ASSIGNMENT:
Print the listing below from its opening line through the line holding "ACCUEIL (83, 174)", both ends included.

DATA RECORDS:
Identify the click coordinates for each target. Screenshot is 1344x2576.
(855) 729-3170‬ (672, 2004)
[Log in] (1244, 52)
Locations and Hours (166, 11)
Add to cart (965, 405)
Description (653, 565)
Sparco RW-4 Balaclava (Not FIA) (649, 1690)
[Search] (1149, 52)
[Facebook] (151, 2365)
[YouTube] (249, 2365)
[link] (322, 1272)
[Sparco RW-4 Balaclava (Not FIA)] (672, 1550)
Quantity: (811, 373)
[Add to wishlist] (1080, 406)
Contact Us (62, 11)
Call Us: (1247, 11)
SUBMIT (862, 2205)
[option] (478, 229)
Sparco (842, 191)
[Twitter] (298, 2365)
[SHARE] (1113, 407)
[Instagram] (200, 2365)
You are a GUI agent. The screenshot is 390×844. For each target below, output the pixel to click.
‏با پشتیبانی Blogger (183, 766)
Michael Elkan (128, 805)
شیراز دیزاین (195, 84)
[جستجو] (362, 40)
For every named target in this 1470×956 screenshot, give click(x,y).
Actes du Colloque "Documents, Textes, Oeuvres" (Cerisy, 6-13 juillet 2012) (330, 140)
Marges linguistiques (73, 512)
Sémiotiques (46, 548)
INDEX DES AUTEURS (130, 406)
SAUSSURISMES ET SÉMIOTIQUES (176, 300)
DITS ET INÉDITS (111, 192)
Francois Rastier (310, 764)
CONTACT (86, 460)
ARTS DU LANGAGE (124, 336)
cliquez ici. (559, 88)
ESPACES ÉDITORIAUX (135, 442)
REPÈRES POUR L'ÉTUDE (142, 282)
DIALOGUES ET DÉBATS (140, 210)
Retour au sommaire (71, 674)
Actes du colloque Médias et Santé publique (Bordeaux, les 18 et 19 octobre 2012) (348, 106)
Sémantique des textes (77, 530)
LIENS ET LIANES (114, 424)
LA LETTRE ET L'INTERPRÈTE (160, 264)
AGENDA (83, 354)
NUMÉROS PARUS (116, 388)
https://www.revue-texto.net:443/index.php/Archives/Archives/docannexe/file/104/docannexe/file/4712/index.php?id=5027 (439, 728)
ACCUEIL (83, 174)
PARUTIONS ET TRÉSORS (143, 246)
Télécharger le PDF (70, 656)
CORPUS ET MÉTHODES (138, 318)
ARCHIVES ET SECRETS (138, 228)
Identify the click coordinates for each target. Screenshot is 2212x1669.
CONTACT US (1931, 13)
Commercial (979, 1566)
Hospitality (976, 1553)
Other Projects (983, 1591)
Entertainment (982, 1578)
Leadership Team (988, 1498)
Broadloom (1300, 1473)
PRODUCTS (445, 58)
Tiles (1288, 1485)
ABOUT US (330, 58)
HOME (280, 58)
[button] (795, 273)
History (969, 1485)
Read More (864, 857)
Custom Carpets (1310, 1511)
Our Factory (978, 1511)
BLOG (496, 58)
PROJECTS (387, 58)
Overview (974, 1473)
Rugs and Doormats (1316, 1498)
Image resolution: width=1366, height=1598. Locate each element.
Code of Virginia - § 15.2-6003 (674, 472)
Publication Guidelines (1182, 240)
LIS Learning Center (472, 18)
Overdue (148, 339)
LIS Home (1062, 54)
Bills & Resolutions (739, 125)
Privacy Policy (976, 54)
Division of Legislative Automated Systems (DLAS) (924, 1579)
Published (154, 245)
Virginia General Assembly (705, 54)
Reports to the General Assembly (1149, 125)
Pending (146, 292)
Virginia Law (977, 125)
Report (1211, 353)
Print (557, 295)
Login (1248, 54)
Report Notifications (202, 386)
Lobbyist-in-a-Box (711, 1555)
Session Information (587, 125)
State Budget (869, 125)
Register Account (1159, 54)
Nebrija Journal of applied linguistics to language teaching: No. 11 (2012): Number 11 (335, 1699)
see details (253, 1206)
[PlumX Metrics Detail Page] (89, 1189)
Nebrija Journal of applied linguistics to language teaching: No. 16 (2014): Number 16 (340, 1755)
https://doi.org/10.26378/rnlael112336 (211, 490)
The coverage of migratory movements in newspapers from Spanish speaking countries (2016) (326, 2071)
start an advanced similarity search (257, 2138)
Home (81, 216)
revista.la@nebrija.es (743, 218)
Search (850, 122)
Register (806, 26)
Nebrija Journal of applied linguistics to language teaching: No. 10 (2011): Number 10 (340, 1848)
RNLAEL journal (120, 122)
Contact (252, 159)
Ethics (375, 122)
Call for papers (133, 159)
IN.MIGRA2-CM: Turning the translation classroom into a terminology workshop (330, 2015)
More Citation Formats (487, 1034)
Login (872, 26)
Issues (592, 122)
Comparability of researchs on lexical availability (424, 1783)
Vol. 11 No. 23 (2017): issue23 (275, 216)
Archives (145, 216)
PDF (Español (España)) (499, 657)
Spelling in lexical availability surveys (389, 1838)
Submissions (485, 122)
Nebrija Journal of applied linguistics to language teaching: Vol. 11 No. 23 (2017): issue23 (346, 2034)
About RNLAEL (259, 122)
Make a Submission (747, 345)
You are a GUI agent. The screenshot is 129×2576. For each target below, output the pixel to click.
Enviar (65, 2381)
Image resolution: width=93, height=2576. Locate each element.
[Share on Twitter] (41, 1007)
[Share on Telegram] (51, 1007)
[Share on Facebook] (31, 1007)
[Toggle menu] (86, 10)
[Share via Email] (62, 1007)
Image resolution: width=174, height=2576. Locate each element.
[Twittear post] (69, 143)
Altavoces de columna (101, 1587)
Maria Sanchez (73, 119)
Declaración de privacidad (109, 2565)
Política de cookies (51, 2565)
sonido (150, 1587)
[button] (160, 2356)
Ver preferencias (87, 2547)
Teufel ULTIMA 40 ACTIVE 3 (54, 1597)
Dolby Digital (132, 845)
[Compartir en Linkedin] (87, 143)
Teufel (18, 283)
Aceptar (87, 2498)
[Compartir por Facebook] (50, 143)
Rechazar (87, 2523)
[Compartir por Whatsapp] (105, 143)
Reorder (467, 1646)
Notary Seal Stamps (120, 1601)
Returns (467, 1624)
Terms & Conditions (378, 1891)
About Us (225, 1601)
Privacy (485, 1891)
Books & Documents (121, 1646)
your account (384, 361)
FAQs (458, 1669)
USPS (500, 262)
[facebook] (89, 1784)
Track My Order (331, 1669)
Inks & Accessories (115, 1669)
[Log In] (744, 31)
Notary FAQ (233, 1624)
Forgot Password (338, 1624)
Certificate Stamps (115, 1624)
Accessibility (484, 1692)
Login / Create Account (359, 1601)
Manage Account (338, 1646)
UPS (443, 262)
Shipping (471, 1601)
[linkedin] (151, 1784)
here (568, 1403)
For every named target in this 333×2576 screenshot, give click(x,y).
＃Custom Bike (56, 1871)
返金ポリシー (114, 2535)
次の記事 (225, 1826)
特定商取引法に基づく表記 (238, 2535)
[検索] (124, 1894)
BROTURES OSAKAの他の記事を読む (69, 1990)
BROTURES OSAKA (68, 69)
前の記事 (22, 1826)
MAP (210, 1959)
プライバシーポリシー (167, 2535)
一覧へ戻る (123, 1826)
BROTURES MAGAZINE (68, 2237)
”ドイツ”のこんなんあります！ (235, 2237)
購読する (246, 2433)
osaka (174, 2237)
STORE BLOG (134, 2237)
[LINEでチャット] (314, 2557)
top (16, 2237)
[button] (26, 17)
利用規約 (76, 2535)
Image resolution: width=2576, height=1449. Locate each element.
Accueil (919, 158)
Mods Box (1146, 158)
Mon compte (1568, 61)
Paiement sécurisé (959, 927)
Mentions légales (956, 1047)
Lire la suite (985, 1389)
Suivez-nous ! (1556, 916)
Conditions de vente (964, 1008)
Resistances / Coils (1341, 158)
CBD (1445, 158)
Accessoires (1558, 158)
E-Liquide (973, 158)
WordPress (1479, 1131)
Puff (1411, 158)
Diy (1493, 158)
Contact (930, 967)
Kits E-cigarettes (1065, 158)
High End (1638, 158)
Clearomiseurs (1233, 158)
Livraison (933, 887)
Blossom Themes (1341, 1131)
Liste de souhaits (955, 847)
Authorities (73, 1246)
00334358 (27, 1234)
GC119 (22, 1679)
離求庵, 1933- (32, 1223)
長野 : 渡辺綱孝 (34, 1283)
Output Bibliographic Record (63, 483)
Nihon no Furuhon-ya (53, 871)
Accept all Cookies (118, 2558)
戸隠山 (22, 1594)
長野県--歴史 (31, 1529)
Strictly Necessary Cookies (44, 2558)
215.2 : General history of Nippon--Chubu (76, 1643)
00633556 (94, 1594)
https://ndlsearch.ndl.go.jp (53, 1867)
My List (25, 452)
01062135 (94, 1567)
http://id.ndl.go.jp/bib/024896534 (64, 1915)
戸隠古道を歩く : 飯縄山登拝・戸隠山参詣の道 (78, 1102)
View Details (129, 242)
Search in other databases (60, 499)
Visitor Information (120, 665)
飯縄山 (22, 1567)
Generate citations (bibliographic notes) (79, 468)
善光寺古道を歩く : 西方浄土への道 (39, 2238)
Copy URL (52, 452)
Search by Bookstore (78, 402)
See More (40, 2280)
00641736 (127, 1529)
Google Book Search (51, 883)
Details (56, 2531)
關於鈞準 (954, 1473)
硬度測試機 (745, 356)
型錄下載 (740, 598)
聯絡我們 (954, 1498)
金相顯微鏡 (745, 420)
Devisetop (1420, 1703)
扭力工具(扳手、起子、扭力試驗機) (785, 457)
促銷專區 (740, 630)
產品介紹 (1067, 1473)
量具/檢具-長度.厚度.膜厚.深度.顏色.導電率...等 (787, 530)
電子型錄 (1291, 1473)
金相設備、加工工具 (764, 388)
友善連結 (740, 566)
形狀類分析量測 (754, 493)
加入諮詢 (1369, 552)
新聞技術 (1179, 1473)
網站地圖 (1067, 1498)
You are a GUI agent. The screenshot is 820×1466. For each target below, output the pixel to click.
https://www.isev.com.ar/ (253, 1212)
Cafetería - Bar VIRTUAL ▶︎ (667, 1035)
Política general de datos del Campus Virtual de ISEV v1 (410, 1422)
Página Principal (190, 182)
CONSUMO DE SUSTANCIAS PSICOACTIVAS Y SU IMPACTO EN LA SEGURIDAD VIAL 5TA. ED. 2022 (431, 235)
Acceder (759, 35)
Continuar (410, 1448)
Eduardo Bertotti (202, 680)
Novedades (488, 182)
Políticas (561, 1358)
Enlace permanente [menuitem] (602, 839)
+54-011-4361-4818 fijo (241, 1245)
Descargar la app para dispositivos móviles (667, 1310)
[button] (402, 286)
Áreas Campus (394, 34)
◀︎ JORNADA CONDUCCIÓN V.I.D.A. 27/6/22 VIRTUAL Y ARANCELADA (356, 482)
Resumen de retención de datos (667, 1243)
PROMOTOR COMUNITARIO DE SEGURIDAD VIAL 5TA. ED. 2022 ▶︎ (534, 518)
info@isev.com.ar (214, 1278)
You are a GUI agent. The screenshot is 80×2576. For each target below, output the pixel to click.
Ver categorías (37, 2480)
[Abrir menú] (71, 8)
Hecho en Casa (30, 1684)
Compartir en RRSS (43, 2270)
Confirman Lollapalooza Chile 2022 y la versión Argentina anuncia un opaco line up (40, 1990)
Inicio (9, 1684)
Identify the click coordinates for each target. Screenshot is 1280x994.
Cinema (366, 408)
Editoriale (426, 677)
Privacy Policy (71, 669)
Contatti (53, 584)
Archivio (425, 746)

SOLUTION FOR THIS EXERCISE:
Identify the click coordinates for each target. Screenshot is 1344x2576.
(855) 729-3170‬ (672, 2004)
[Log in] (1244, 52)
Locations and Hours (166, 11)
Add to cart (965, 405)
Description (653, 565)
Sparco RW-4 Balaclava (Not FIA) (649, 1690)
[Search] (1149, 52)
[Facebook] (151, 2365)
[YouTube] (249, 2365)
[link] (322, 1272)
[Sparco RW-4 Balaclava (Not FIA)] (672, 1550)
Quantity: (811, 373)
[Add to wishlist] (1080, 406)
Contact Us (62, 11)
Call Us: (1247, 11)
SUBMIT (862, 2205)
[option] (478, 229)
Sparco (842, 191)
[Twitter] (298, 2365)
[SHARE] (1113, 407)
[Instagram] (200, 2365)
You are a GUI agent. The screenshot is 390×844. For each target below, output the pixel to click.
‏با پشتیبانی Blogger (183, 766)
Michael Elkan (128, 805)
شیراز دیزاین (195, 84)
[جستجو] (362, 40)
For every named target in this 1470×956 screenshot, give click(x,y).
Actes du Colloque "Documents, Textes, Oeuvres" (Cerisy, 6-13 juillet 2012) (330, 140)
Marges linguistiques (73, 512)
Sémiotiques (46, 548)
INDEX DES AUTEURS (130, 406)
SAUSSURISMES ET SÉMIOTIQUES (176, 300)
DITS ET INÉDITS (111, 192)
Francois Rastier (310, 764)
CONTACT (86, 460)
ARTS DU LANGAGE (124, 336)
cliquez ici. (559, 88)
ESPACES ÉDITORIAUX (135, 442)
REPÈRES POUR L'ÉTUDE (142, 282)
DIALOGUES ET DÉBATS (140, 210)
Retour au sommaire (71, 674)
Actes du colloque Médias et Santé publique (Bordeaux, les 18 et 19 octobre 2012) (348, 106)
Sémantique des textes (77, 530)
LIENS ET LIANES (114, 424)
LA LETTRE ET L'INTERPRÈTE (160, 264)
AGENDA (83, 354)
NUMÉROS PARUS (116, 388)
https://www.revue-texto.net:443/index.php/Archives/Archives/docannexe/file/104/docannexe/file/4712/index.php?id=5027 (439, 728)
ACCUEIL (83, 174)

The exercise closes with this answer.